**Aim of the task:**
I need the lines from the one with "Where should I click to: Click the third" through the end of the material, copied exactly and with nothing else included.

**Data supplied:**
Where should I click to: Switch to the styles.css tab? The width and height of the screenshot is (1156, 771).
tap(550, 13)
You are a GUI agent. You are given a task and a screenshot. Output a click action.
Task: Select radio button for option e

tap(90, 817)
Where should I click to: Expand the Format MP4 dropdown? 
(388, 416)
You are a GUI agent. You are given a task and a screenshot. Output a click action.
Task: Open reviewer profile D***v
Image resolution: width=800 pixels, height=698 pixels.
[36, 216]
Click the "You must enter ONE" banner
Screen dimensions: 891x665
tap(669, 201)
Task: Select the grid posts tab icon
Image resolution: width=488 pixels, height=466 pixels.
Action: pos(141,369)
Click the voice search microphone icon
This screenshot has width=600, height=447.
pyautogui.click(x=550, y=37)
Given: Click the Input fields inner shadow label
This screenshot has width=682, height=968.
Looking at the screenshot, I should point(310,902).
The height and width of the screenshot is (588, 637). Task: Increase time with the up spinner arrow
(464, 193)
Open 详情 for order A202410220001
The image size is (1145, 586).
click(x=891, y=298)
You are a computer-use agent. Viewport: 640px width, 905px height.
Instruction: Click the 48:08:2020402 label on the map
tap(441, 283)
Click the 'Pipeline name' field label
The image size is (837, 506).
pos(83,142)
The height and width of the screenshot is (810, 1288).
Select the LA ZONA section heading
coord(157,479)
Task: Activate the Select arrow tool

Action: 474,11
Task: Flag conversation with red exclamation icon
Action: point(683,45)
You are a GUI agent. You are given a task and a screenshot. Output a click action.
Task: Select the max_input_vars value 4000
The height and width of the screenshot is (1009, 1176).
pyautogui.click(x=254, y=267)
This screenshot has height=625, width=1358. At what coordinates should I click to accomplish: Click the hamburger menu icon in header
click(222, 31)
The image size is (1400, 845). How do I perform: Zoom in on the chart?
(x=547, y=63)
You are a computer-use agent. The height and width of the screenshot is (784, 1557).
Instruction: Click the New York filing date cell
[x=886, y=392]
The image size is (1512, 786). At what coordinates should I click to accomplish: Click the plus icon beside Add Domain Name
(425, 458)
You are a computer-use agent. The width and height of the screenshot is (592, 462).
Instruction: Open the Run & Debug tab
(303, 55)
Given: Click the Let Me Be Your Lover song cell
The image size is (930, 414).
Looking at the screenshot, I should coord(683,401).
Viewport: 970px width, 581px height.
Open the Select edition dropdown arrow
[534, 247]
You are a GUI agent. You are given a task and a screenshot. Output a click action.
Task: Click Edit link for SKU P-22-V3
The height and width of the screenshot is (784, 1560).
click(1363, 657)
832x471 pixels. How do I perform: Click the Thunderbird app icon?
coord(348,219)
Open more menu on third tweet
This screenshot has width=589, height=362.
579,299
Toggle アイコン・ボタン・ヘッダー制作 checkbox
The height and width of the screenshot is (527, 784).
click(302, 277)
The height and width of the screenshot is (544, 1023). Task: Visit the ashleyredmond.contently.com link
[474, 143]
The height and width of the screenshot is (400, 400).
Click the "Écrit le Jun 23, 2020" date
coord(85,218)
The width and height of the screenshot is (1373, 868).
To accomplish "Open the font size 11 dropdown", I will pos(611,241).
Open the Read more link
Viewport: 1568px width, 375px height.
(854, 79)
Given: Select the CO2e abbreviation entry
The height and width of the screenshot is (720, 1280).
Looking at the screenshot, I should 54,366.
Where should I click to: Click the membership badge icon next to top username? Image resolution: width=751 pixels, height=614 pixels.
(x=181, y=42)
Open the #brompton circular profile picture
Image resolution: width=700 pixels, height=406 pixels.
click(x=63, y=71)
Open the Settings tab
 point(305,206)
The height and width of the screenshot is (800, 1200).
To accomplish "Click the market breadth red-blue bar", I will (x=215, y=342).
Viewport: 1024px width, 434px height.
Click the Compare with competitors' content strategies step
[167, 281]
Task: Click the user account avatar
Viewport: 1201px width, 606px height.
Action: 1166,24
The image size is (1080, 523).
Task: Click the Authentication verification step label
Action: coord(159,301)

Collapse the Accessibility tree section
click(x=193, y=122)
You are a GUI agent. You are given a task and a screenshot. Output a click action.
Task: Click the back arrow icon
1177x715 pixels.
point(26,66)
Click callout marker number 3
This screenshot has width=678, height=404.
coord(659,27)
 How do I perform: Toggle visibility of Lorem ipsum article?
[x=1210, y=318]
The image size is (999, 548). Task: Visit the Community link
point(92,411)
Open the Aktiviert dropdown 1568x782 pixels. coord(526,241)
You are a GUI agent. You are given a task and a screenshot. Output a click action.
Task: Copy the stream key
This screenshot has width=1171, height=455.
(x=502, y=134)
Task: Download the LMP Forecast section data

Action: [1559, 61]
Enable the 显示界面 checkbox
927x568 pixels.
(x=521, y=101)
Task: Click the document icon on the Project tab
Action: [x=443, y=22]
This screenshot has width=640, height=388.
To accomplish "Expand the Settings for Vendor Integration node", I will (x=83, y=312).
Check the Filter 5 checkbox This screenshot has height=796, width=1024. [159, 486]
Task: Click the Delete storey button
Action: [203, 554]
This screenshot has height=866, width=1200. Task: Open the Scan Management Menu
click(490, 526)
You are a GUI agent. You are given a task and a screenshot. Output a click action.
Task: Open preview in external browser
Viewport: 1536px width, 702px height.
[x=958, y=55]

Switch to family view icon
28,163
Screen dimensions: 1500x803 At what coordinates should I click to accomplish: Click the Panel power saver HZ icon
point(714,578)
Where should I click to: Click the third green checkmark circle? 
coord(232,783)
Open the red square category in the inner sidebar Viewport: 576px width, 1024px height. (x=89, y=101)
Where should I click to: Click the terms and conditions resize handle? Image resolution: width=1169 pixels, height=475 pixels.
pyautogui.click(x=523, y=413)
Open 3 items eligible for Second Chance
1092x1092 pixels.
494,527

**The answer:**
Where should I click to: Click the third green checkmark circle? 
coord(232,783)
Open the red square category in the inner sidebar Viewport: 576px width, 1024px height. (x=89, y=101)
Where should I click to: Click the terms and conditions resize handle? Image resolution: width=1169 pixels, height=475 pixels.
pyautogui.click(x=523, y=413)
Open 3 items eligible for Second Chance
1092x1092 pixels.
494,527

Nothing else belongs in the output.